WASHINGTON, DC – The debt moratoria introduced early in the pandemic provided temporary relief for private borrowers, and may have limited the fallout of the economic disruption. But recent data reveal that they also created a potentially disastrous non-performing loan problem.

When Russian tanks rolled into Ukraine, private-debt crises were probably already brewing – albeit hidden from view – in many parts of the world, as a result of the economic disruptions caused by the COVID-19 pandemic. Now, the war is pushing even more countries toward similar crises.

The pandemic recovery has always been uneven. According to analysis based on the International Monetary Fund's most recent World Economic Outlook, per capita income hit a new high in almost 37% of advanced economies in 2021. That share drops to about 27% in middle-income countries and under 21% in low-income countries. And these disparities may be about to deepen.
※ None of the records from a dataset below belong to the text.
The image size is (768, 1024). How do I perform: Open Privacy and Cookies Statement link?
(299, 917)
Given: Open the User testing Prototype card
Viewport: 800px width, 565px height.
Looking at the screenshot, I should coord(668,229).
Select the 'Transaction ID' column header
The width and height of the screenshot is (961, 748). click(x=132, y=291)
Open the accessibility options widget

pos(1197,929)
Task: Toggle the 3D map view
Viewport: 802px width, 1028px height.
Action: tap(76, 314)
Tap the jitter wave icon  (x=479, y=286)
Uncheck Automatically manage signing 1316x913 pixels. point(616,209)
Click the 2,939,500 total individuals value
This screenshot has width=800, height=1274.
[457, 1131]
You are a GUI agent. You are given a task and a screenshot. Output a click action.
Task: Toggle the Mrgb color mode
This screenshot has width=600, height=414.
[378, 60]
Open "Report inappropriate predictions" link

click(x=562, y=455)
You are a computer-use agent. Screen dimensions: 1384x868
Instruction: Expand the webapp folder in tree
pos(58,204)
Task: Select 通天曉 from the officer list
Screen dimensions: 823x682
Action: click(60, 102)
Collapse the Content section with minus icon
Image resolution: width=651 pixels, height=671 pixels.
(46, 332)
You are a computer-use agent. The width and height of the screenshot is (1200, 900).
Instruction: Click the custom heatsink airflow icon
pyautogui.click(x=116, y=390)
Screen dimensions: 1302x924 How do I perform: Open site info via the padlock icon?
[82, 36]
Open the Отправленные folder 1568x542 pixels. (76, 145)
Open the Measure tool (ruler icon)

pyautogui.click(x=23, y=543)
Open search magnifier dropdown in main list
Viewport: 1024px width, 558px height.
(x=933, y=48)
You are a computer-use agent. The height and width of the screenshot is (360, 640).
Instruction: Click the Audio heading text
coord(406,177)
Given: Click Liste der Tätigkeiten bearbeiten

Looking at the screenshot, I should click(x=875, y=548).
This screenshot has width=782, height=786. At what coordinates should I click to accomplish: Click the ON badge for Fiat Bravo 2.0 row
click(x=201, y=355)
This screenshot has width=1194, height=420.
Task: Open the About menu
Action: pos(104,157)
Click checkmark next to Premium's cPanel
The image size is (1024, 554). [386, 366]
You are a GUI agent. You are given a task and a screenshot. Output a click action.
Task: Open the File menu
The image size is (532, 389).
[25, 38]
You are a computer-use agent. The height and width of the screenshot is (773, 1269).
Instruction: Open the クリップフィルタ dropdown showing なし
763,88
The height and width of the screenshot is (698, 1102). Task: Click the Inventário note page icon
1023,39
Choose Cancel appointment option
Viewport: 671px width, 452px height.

Early in the pandemic, many countries introduced debt moratoria, in order to give households and businesses a reprieve at a time when many faced a sharp income decline that left them struggling to meet their obligations. The moratoria were often accompanied by policies that gave banks the regulatory flexibility not to reclassify the affected loans in a higher risk category, as is typically required, thereby enabling banks to avoid the higher capital provisioning that reclassification would entail. Policymakers hoped that banks would use the available liquidity to continue lending.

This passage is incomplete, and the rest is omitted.